Une partie de ces migrants a obtenu l’asile en Italie, d’autres sont en situation irrégulière. La rédaction des Observateurs de France 24 a contacté un jeune homme résidant dans le plus grand ghetto de la région, à Rignano (sud, à 170 km de Naples). Il a filmé les conditions de vie des travailleurs avec son téléphone portable.
Ousmane Kassambara, 28 ans, est un de ses amis. Travailleur migrant originaire du Mali, il a passé deux ans à la solde des « caporali », vivant dans un ghetto et ramassant des tomates pour un salaire dérisoire. Il a accepté d’expliquer le fonctionnement de ce système souvent comparé à de l’esclavage moderne.
En 2006, 27 « caporali » de diverses nationalités ont été mis en examen par la justice italienne pour « trafic d’êtres humains » et « réduction en esclavage ». L’ONG Oxfam estime par ailleurs que le système du « caporalato » est une forme d’esclavage moderne.
« Je suis payé 3,50 euros pour remplir une caisse de 300 kg de tomates »
Tous les étés depuis trois ans, je fais la récolte des tomates.
Je suis payé 3,50 euros par caisse pour remplir une caisse de 300 kg de tomates.
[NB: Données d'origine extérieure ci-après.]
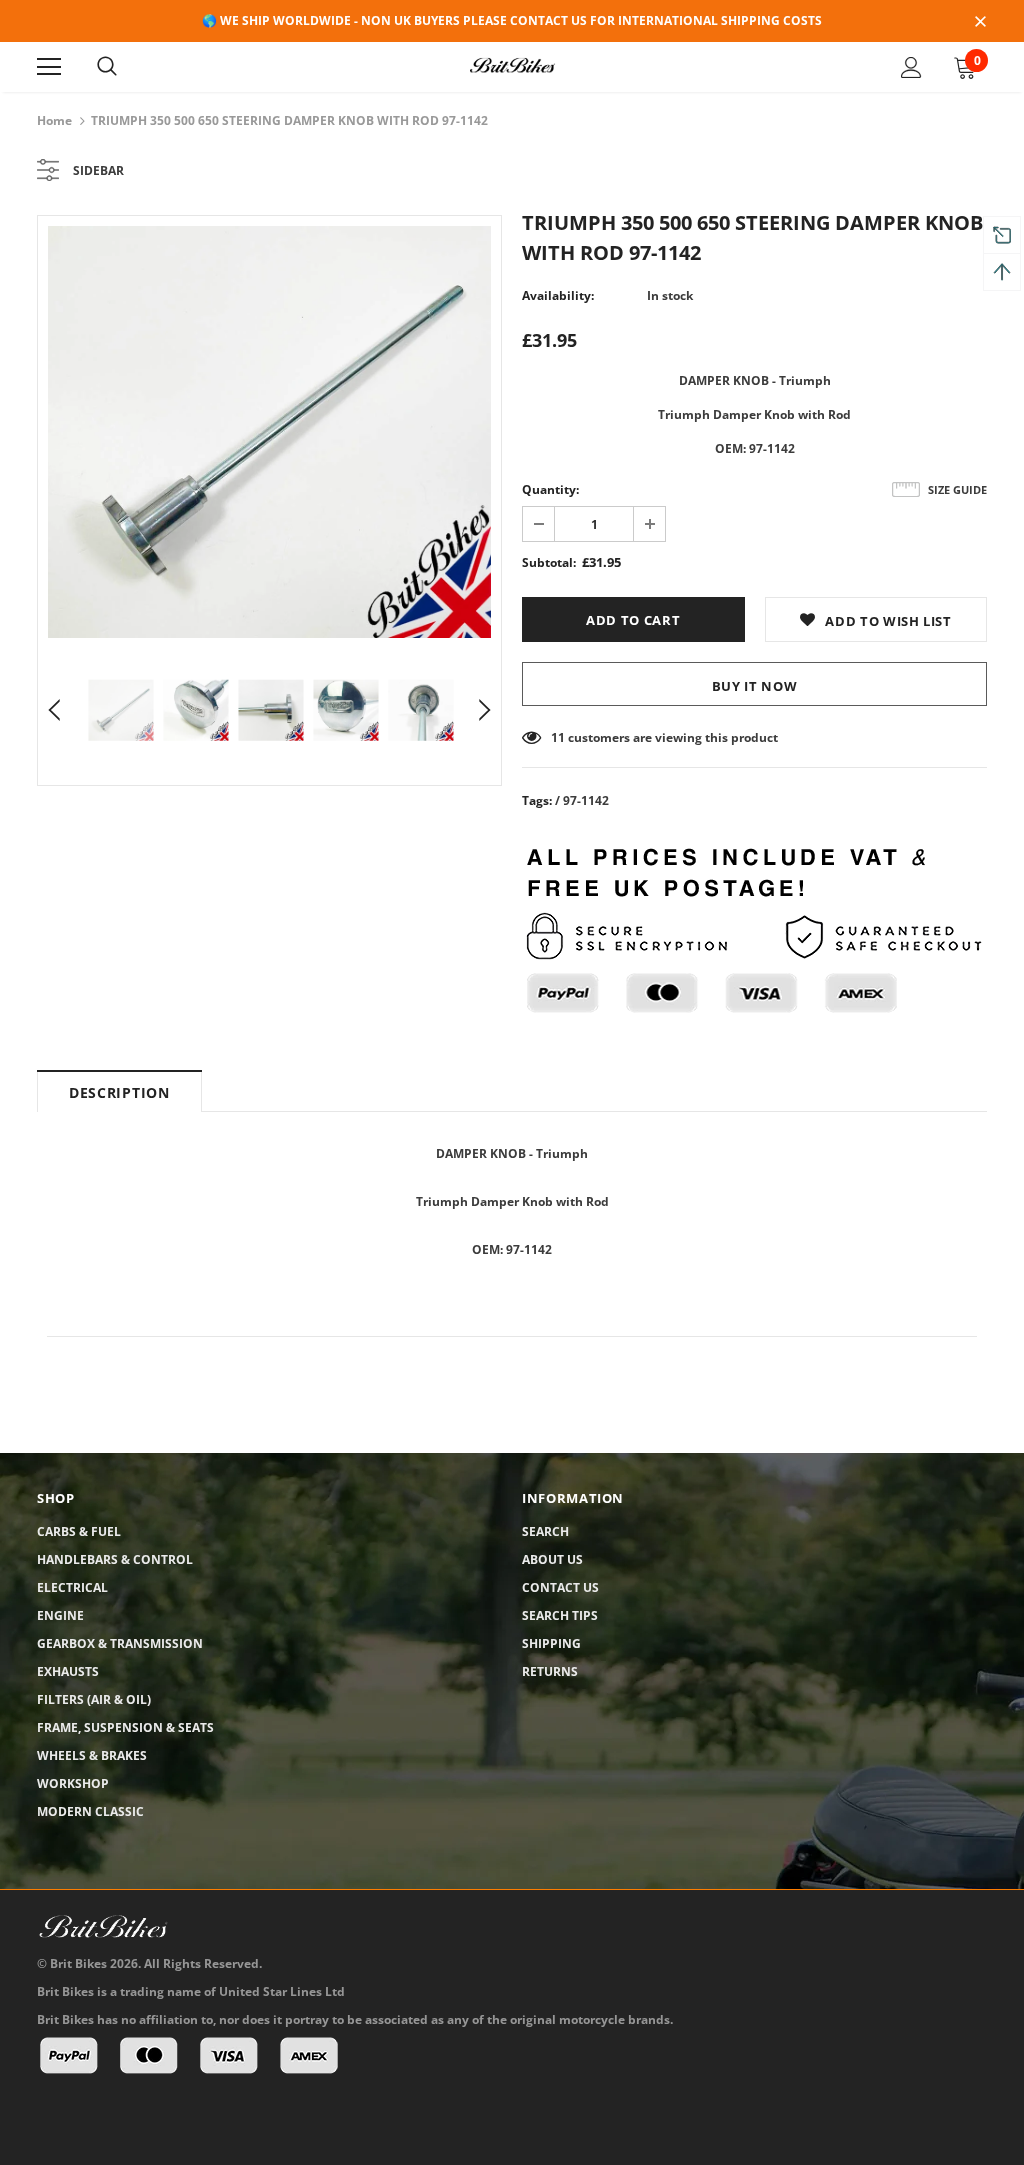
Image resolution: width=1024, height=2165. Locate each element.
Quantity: (550, 489)
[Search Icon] (107, 67)
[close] (980, 23)
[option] (269, 432)
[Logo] (512, 66)
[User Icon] (911, 67)
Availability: (558, 295)
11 (558, 737)
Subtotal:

Ceux qu’on appelle ici « caporali » [caporaux] ou « capo nero » [capos noirs], sont des Africains ou des Arabes qui ont fait ce métier, mais qui ont « réussi ». Ils sont en Italie depuis sept ou huit ans, parlent bien la langue et possèdent au moins une fourgonnette. Ils sont les intermédiaires entre nous, les travailleurs, et les Italiens [propriétaires des exploitations agricoles].

Le propriétaire paye au capo 7 ou 8 euros par caisse [de 300 kg], lui nous donne seulement la moitié. Je dois aussi payer 5 euros au capo pour le voyage quotidien jusqu’au champ, et si on veut un sandwich ou une bouteille d’eau, il faut payer aussi [environ 5 euros pour un sandwich, 3 pour une bouteille d’eau]. C’est l’arnaque et les cadences sont infernales.
Je suis resté deux ans dans le ghetto de Rignano, été comme hiver, saison durant laquelle je faisais d’autres petits boulots. À une période, je ne suis pas allé en ville pendant six mois. On est loin de tout. Il faut payer 10 euros à un taxi illégal pour se rendre quelque part.

Les habitations où on loge sont construites avec des matériaux de récupération qu’on trouve un peu partout… en ville, dans les maisons abandonnées. On doit par contre louer une fourgonnette 60 euros pour les apporter au ghetto. J’ai par exemple fabriqué ma propre « maison », avec des planches et des morceaux de plastique.

Les baraques du camp de Rignano, parfois construites dans de vieux camions ou caravanes. Photo publiée en octobre 2017 sur Google Maps.
Mais certains préfèrent louer un matelas dans une « maison » déjà construite. Là-dedans, ils dorment parfois à trente ou quarante personnes, et payent environ 35 euros pour deux ou trois mois de saison.
Pour avoir de l’eau, il faut en prendre au camion-citerne qui passe tous les trois ou quatre jours. Tout le monde vient en prendre avec son bidon. Pour se laver avec de l’eau chaude, il faut payer 1 euro à des Burkinabès qui s’occupent de la chauffer. Pour les toilettes, on va dans les champs des environs…
L’hiver, on est quelques centaines. L’été, on est généralement entre 2 000 et 3 000 personnes à vivre là. Il faut un peu mettre de l’ordre, on a donc des représentants, environ trois par pays d’origine, et quelques « policiers » [informels]. Quand quelqu’un a un mauvais comportement, il doit payer une amende. S’il recommence, il est viré du ghetto.
Notre Observateur espère ne pas avoir à travailler à nouveau dans les récoltes l’été prochain. Il loue désormais une maison dans un village en Italie, et vit de petits boulots dans des stations balnéaires.

Les campements d’un autre ghetto, situé à Boreano, à 80 km de celui de Rignano. Photo prise par Francesco Castelgrande en avril 2016.
Depuis, les autorités tendent d’endiguer le phénomène mais doivent faire face à un puissant système mafieux, notamment celui de la mafia calabraise ‘Ndràngheta, à laquelle seraient liés de nombreux « caporali ».